[[ Given data, beginning ]]
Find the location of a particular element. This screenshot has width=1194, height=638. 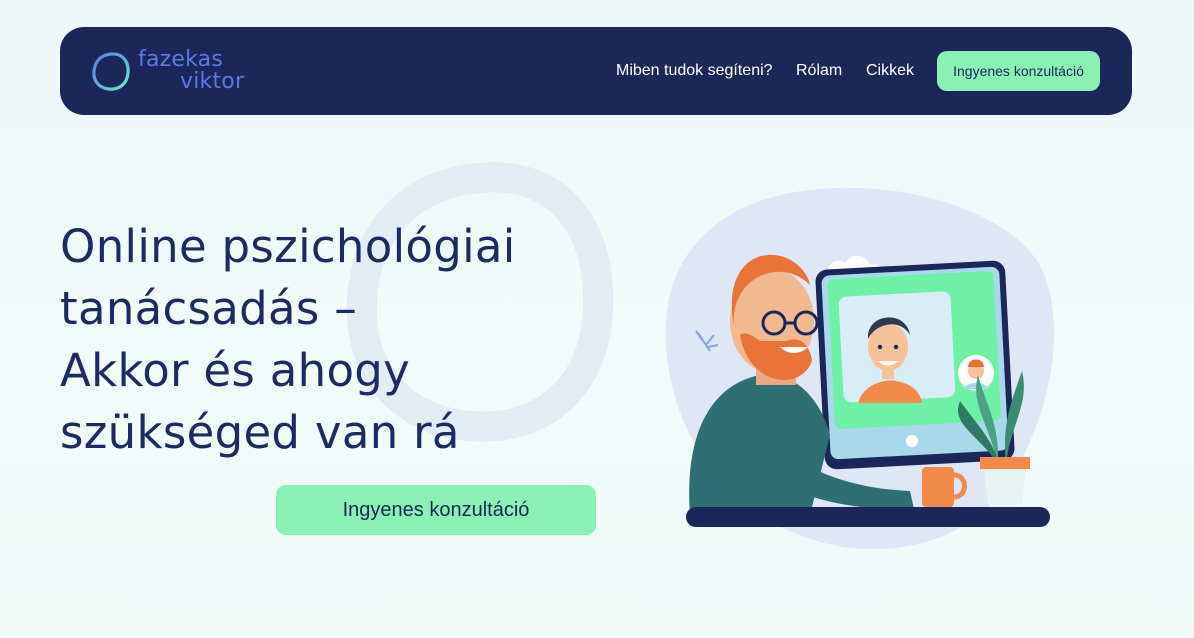

brand-logo: fazekas viktor is located at coordinates (175, 72).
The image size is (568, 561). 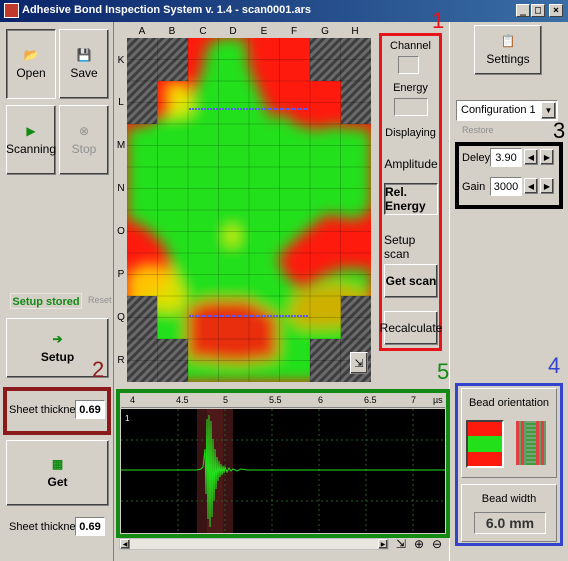 What do you see at coordinates (419, 544) in the screenshot?
I see `zoom-in-icon: ⊕` at bounding box center [419, 544].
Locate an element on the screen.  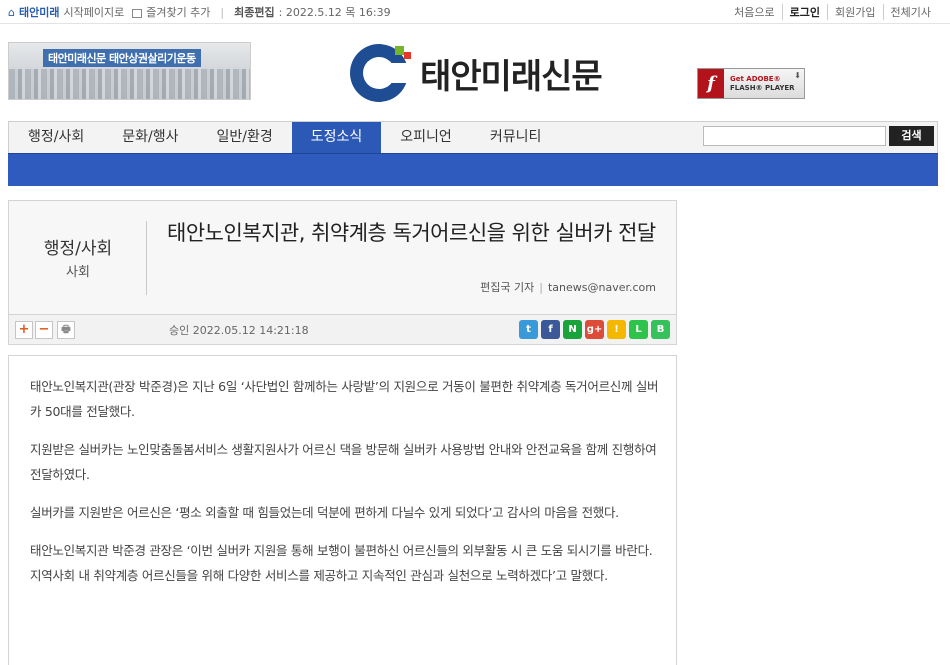
bookmark-icon is located at coordinates (138, 13).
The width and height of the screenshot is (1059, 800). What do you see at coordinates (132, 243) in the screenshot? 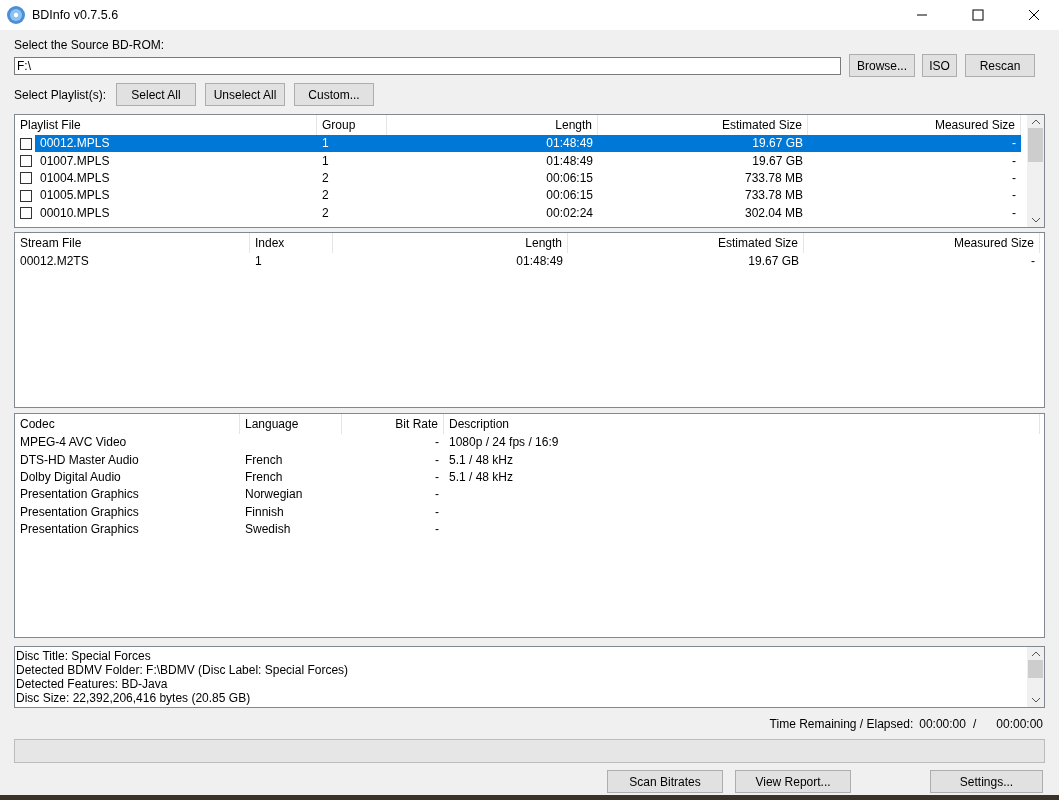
[[ Given data, end ]]
## What you are asked to do
Reproduce, word for word, the part of the records that starts with the line containing "Locate an element on the screen." and continues through the end of the records, with both ends included. Leave the pictures out of your answer.

## Written answer
Locate an element on the screen.  
bookmark-icon is located at coordinates (138, 13).
The width and height of the screenshot is (1059, 800). What do you see at coordinates (132, 243) in the screenshot? 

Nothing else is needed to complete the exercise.